Droht eine Stagflation?

Mo., 14. März 2022 | Bangkok
Bangkok — Angesichts der galoppierenden Inflation in Thailand, der relativ hohen Arbeitslosigkeit und der durch einen weiteren Ausbruch von Covid-19 getrübten Aussichten für das Wirtschaftswachstum warnen Ökonomen und Analysten zunehmend vor einer möglichen Stagflation. Stagflation ist eine Kombination aus Stagnation und Inflation. Es beschreibt einen wirtschaftlichen Zustand, der durch langsames Wachstum und hohe Arbeitslosigkeit (wirtschaftliche Stagnation) gemischt mit steigenden Preisen (Inflation) gekennzeichnet ist.
Stagflation wird meist mit den 1970er Jahren in Verbindung gebracht, als viele entwickelte Volkswirtschaften infolge der Ölkrise eine schnelle Inflation und hohe Arbeitslosigkeit erlebten. Konzeptionell ist Stagflation ein Widerspruch, da ein langsames Wirtschaftswachstum wahrscheinlich zu einem Anstieg der Arbeitslosigkeit führen kann, aber nicht zu steigenden Preisen führen sollte.
Die jüngsten Inflationsdaten vom 4. März zeigten, dass die am Verbraucherpreisindex (VPI) gemessene Gesamtinflation im Februar im Jahresvergleich um 5,28% gestiegen ist. Es war der sechste Monat in Folge mit Zuwächsen gegenüber dem Vorjahr, die im Januar dieses Jahres mit 3,23%, im Dezember mit 2,17%, im November mit 2,71%, im Oktober mit 2,38% und im September mit 1,68% verzeichnet wurden, nach 0,02% Rückgang im August 2021. Die durchschnittliche Zweimonatsinflation (Januar-Februar 2022) betrug 4,25% gegenüber dem gleichen Zeitraum des Vorjahres.
Der Kern-CPI, der Rohkost- und Energiepreise ausschließt, stieg im Februar um 1,8% gegenüber dem Vorjahr, beschleunigte sich von 0,52% im Januar und stieg seit Januar um 1,2% gegenüber dem Vormonat.
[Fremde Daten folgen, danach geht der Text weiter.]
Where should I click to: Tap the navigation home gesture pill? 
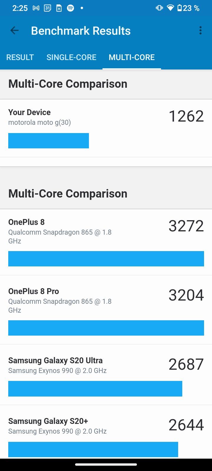[106, 465]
In den ersten beiden Monaten dieses Jahres stieg die Kerninflation gegenüber dem gleichen Zeitraum des Vorjahres um 1,16%.
Das Handelsministerium erwartet, dass die Gesamtinflation im März auf einem hohen Niveau bleiben wird, angetrieben durch einen Anstieg der Energiepreise. Das Ministerium sagte, dass die Inflation in diesem Jahr wahrscheinlich volatil sein wird und die Prognose irgendwann in diesem Monat revidiert werden muss.
TECHNISCHE STAGFLATION MÖGLICH
Thanavath Phonvichai, Präsident der Universität der thailändischen Handelskammer, warnte Thailand vor dem Risiko, in diesem Jahr in eine technische Stagflation zu geraten, was auf höhere Produktionskosten zurückzuführen ist, die durch steigende globale Ölpreise beeinflusst werden.
Laut Herrn Thanavath wird die thailändische Wirtschaft in diesem Jahr höchstwahrscheinlich mit einer Rate von 2 – 3% wachsen, wobei die Inflation bei 5% bleiben wird, wenn der Konflikt zwischen Russland und der Ukraine das ganze Jahr über andauert.
„Die Inflation ist jetzt zu einer der größten wirtschaftlichen Sorgen geworden, da die Ölpreise in den nächsten drei Monaten wahrscheinlich auf durchschnittlich 100 bis 120 US-Dollar pro Barrel steigen werden“, sagte er.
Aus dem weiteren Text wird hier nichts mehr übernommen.